> you would be surprised how quickly this adds up

Yes, but if social engineering is involved and tracing back through user conversations across a platform, it's hardly a vulnerability, let alone one deserving of a bounty. The way this is currently functioning is intended functionality, and can be further locked down depending on the user's threat model.

This can essentially be classified as opsec failure for the Signal user. If they're trying to hide from a hit in a 300 mile radius, they've got bigger problems to worry about, and should already be using a VPN setup.

Every time you click on a link your external IP addresses is exposed, is this a vulnerability? Being online without a VPN / proxy is inherent consent to have your external IP & other required items to be shared with services / middlemen.

When it comes to Discord, if you have this strict of a threat model and you're still using it, idk what to tell you.

This is all the classic dismissals of security issues, including blaming the user.

> opsec failure for the Signal user

Signal's mission is to provide security for users who don't know the word 'opsec'.

Blaming the user is sometimes what it boils down to.
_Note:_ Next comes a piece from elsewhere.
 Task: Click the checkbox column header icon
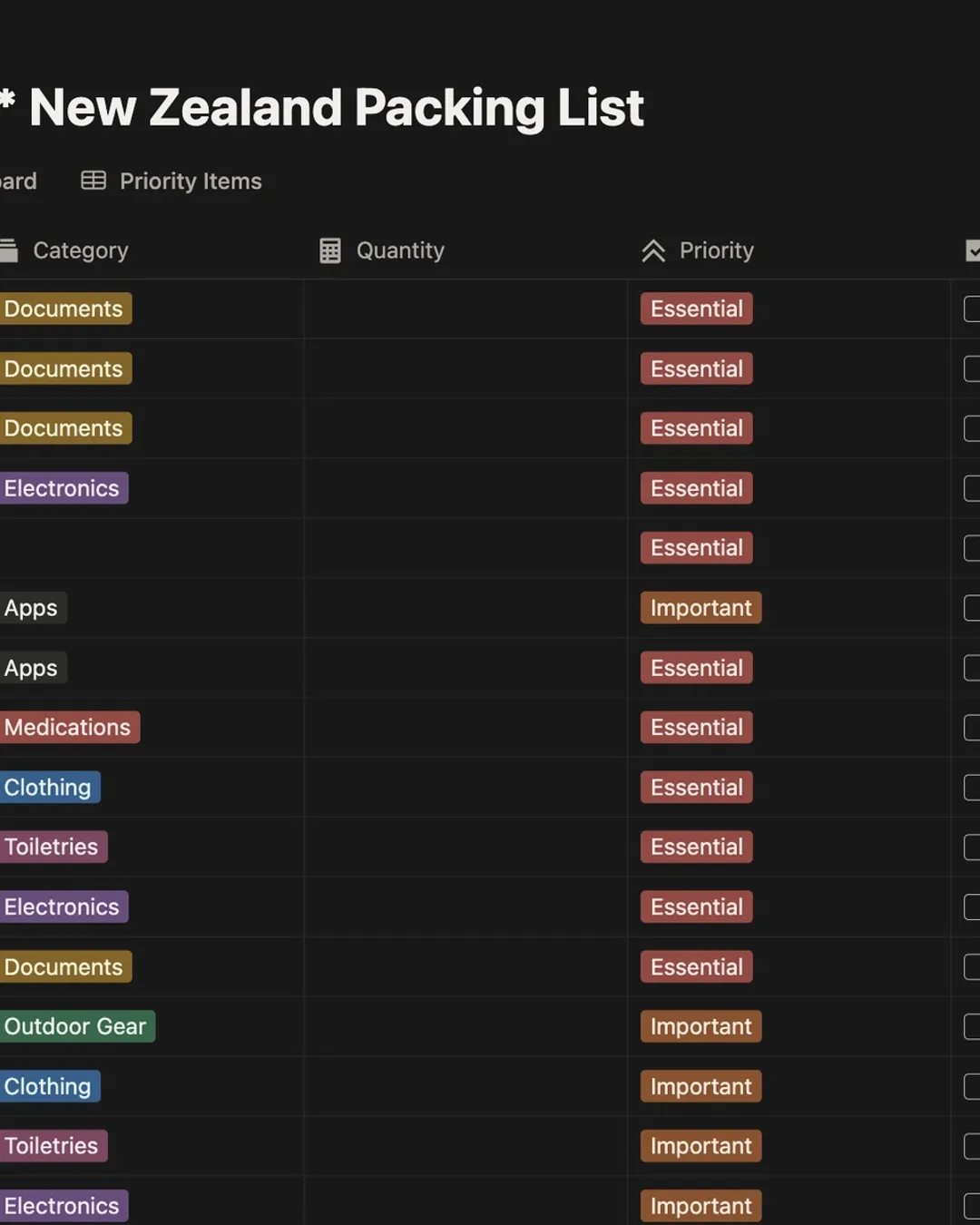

Security includes a balancing act that involves usability, and Signal is firstly targeting the masses, but includes settings that can be configured for high-risk scenarios.

This "vulnerability" requires the user to have none of the normal things a person with a more extreme threat model would have already configured. EZPZ guides online on locking down Signal.

It's just like an iPhone. They don't ship with Lockdown Mode enabled by default, as it hurts the average consumer's usability. Signal at minimum will ensure no one is snooping on your messages, and it's up to the user whether they want to take that further.

If your definition of not providing security is allowing someone to know they exist on a continent, then that user's ISP has performed terribly as well since they aren't bouncing their signal around the world by default.

> Blaming the user is sometimes what it boils down to.

At least we agree about your argument. :)

> Signal at minimum will ensure no one is snooping on your messages, and it's up to the user whether they want to take that further.

Signal also secures metadata, including the participants in the conversation. That is undeniable - they have gone through considerable development investment to provide that feature.

> that user's ISP has performed terribly

Now we're blaming the ISP. If your app doesn't work with your users and ISPs, who does it work for? And how does a non-technical end-user know whether or when to trust you?

If I can send you a link and be guaranteed that you click on it. Then that’s definitely a security issue.

Then it's a good thing that this isn't being claimed

The comment says: Every time you click on a link your external IP addresses is exposed, is this a vulnerability? Being online without a VPN / proxy is inherent consent to have your external IP & other required items to be shared with services / middlemen.

The fact that a user's IP is exposed when they click on a link is only relevant to the original post if a user would do this automatically and without realizing. The original post alleges that they can send someone a message on Signal and have the user automatically and somewhat unknowingly load a resource from a server. Sure, the author doesn't claim they have much control over the resource or the server, but they do show how you can check which server the user accessed and how that leaks information about the location of the user to a certain extent.

> When it comes to Discord, if you have this strict of a threat model and you're still using it, idk what to tell you.

I mean, you just never know... I've seen a lot of wild things, I've seen what drives people to doing crazy things. Just look up the "Deadly Runescape E Dater" who flew from the US to the UK to stab the girl he e-dated.